The Laboratory of Statistical Mechanics and Dynamical Systems (STAT-DYN) was founded in 02/2004 as part of the former Institute of Physical Chemistry, while from 2014 belongs to the Institute of Nanoscience and Nanotechnology. Its research focuses on theoretical and numerical studies in the domains of :
- Non-linear Dynamics & Statistical Mechanics
- Computational Neuroscience
- Networks of Interacting Neurons & Brain Dynamics
- Complex Networks and their Applications
- Reaction Diffusion Systems
- Fractals, Multifractals and Hierarchical Systems
- Long and Short Range Correlations in Conservative and Dissipative Systems
Our aim is the development of methods and models for understanding the emergence and evolution of mesoscopic and macroscopic spatial and temporal patterns and synchronization motifs in networks of interacting elements.
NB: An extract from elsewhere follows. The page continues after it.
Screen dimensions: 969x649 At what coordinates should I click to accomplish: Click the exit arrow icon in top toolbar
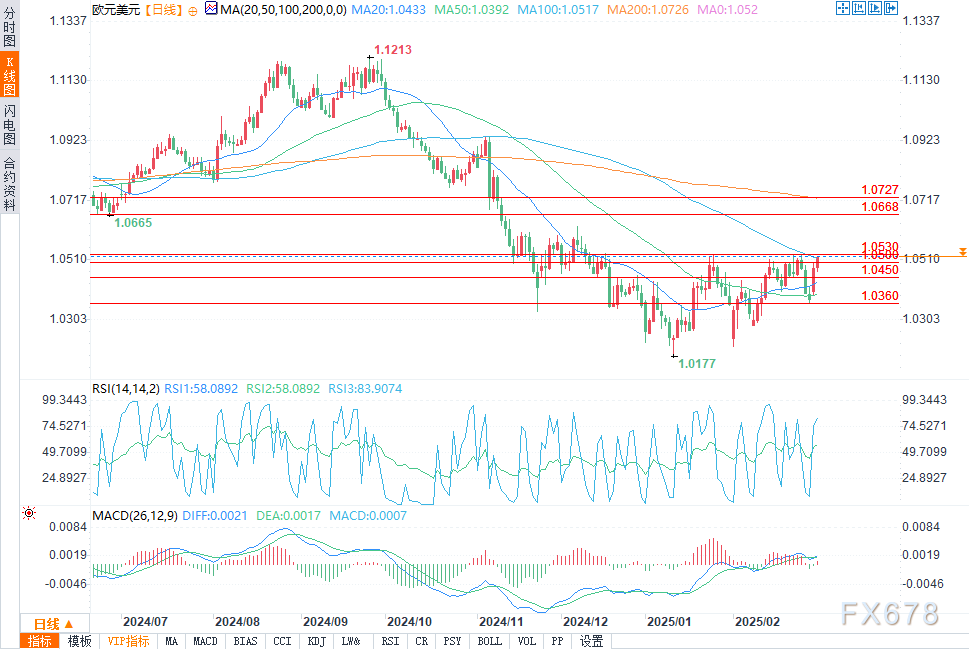tap(891, 8)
A recent example comes from the domain of computational neuroscience: chimera states, which are synchronization motifs in neural networks composed by coexisting synchronous and asynchronous domains, come as a result of cooperation of a large number of interconnected neurons [see Figure01].
A second example comes from the domain of reactive dynamics in hierarchical networks, where nonlinear interactions lead to agrregation phenomena on fractal surfaces [see Figure02].
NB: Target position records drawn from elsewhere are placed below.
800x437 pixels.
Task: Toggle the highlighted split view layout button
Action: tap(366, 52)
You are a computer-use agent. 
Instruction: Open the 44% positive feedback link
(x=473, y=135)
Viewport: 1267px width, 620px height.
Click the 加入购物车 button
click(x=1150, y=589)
Other intricate spatiotemporal patterns induced by nonlinear interactions on complex systems/networks include aggregates, spirals and stripe formations, helices, fractals, long and short range correlations and can be experimentally observed in material science, physics, chemistry and biology.
Applications studied in the lab include, among others:
a) In the domain of Computational Neuroscience and Biocomplexity
Numerical simulations of brain dynamics, comparison of dynamics between healthy brains and brains with neurodegenerative disorders, recording and modelling of the complex fractal architecture of the neuron axons spanning the human brain, bioinformatics, DNA complexity and statistical analysis/modelling of cancerous biological tissues.
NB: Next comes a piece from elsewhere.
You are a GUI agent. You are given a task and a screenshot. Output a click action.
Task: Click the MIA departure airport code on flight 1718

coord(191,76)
b) In the domain of Complex Networks and Applications
Reaction-diffusion processes on complex networks, studies of surface phenomena and aggregates with random and fractal morphology, pattern formation in nonlinear dynamics.
Regarding their complexity, natural systems may be categorized in two main classes: closed, conservative systems, and open, dissipative systems, in constant exchange with the environment. In our studies we focus:
- Away from the critical points in closed, isolated, conservative systems, where short range correlations and spatiotemporal patterns with well-defined length and time scales are studied (eg. spiral and stripe formations, helices etc.).
- At the critical points in closed conservative systems, where long range correlations (Levi distributions) are developed and information exchanges extend at long scales.
- In open, coupled dissipative systems the reduction of the phase space is studied, which leads to unexpected spatiotemporal phenomena such as the chimera states in coupled neuronal networks.
For the study of complex dynamical systems in the lab we develop a) statistical methods and algorithms describing the evolution of complex morphologies and b) modelling tools for the dynamics of pattern formation and synchronization phenomena. Statistical methods include thermodynamic approaches, entropic (extensive and non-extensive) approaches, theory of complex networks, theory of long and short range distributions, Levi distributions, theory of random walks. For the study of the mechanisms creating complex patterns, non-linear dynamical systems of hierarchical complexity are used, together with mean-field theories, exact enumeration methods, real-space renormalisation theory, theory of stochastic processes, numerical integration and kinetic Monte Carlo Methods.